Dataset entries |
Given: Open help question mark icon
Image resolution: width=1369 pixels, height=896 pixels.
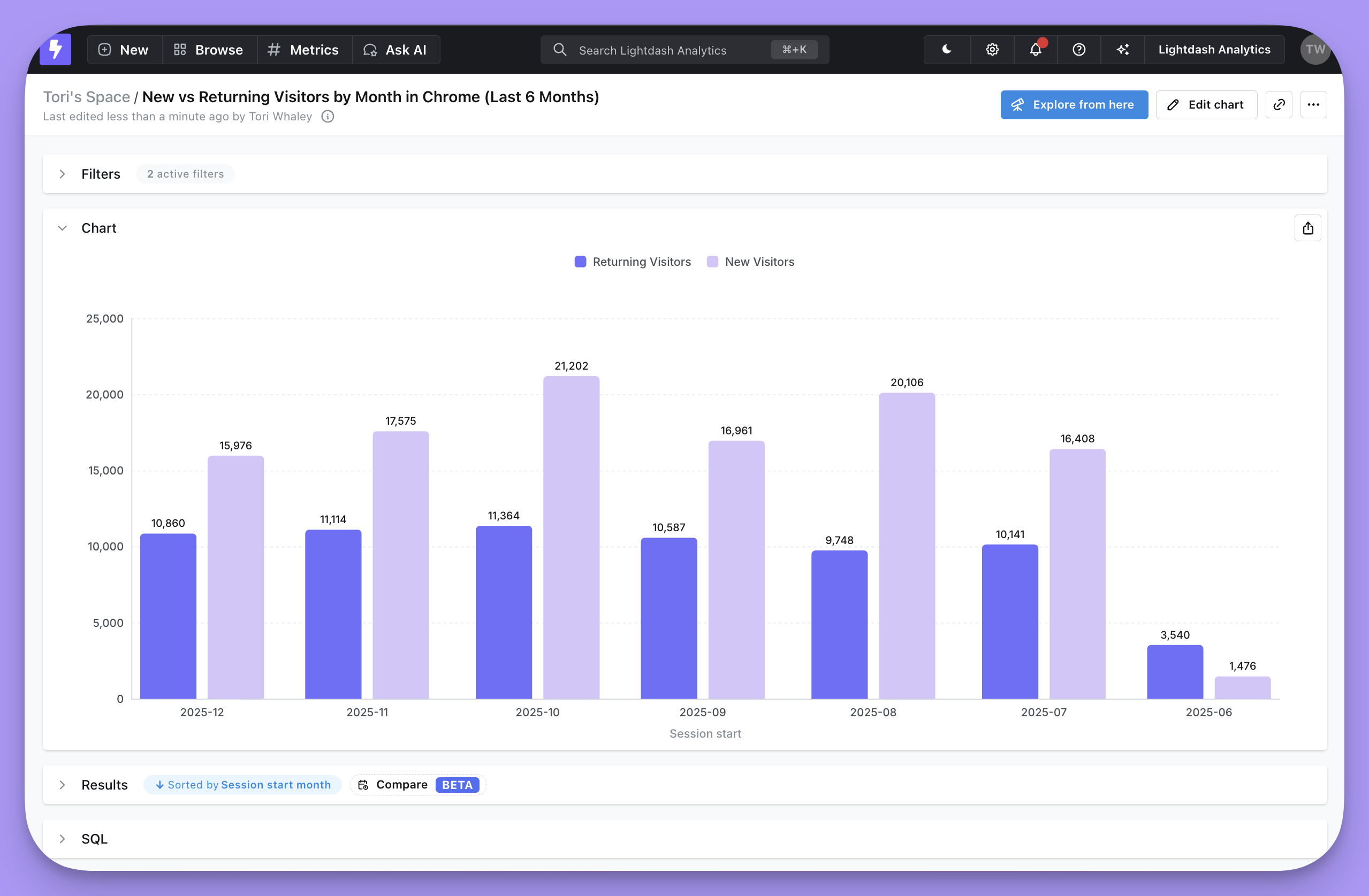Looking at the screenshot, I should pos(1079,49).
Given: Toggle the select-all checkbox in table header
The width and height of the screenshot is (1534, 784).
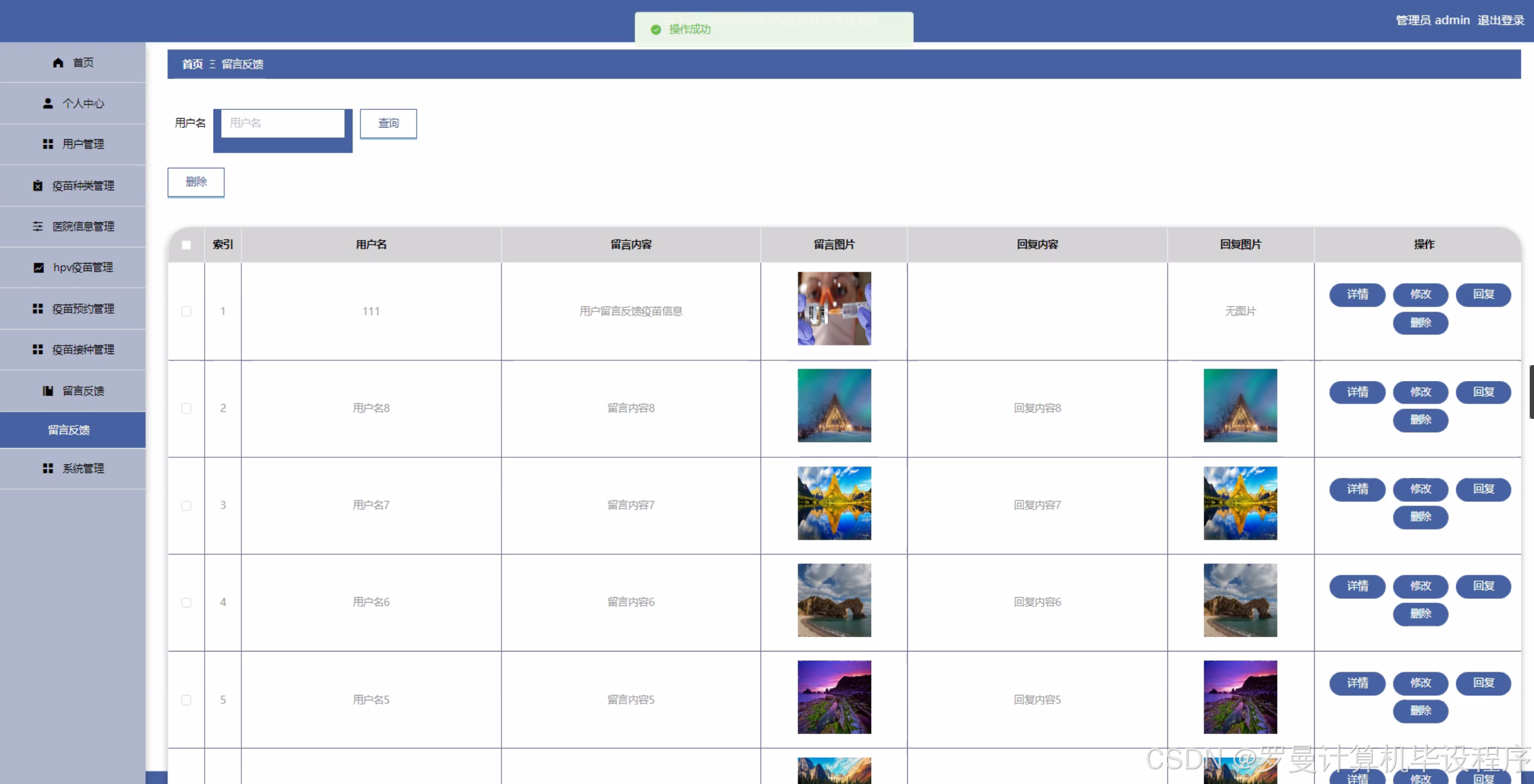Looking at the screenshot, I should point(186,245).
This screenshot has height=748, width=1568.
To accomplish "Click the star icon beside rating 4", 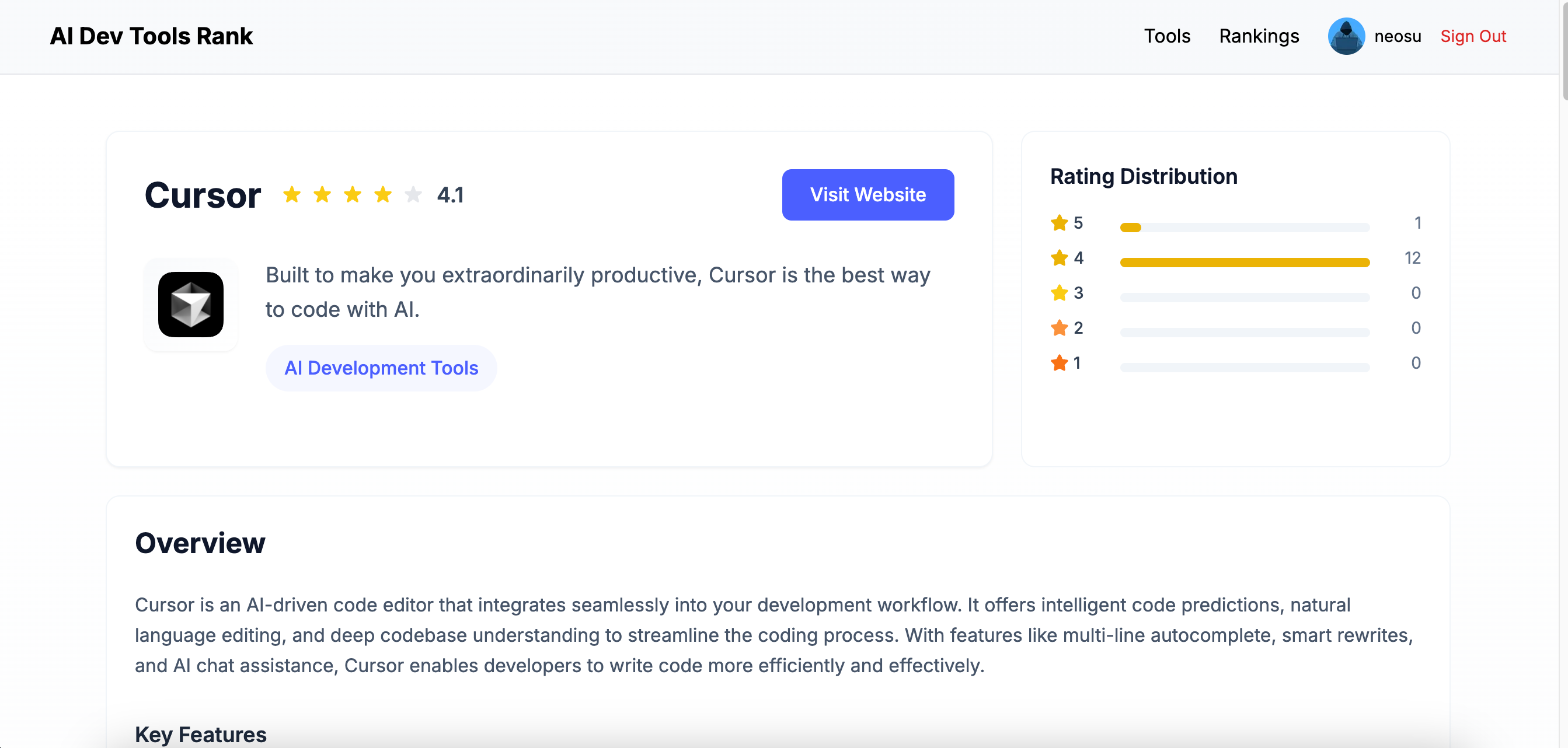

EXERCISE |
Retype each entry exactly. No pictures.

ANSWER SECTION |
Given: Open help question mark icon
Image resolution: width=1369 pixels, height=896 pixels.
Looking at the screenshot, I should pos(1079,49).
Given: Toggle the select-all checkbox in table header
The width and height of the screenshot is (1534, 784).
Looking at the screenshot, I should point(186,245).
This screenshot has height=748, width=1568.
To accomplish "Click the star icon beside rating 4", 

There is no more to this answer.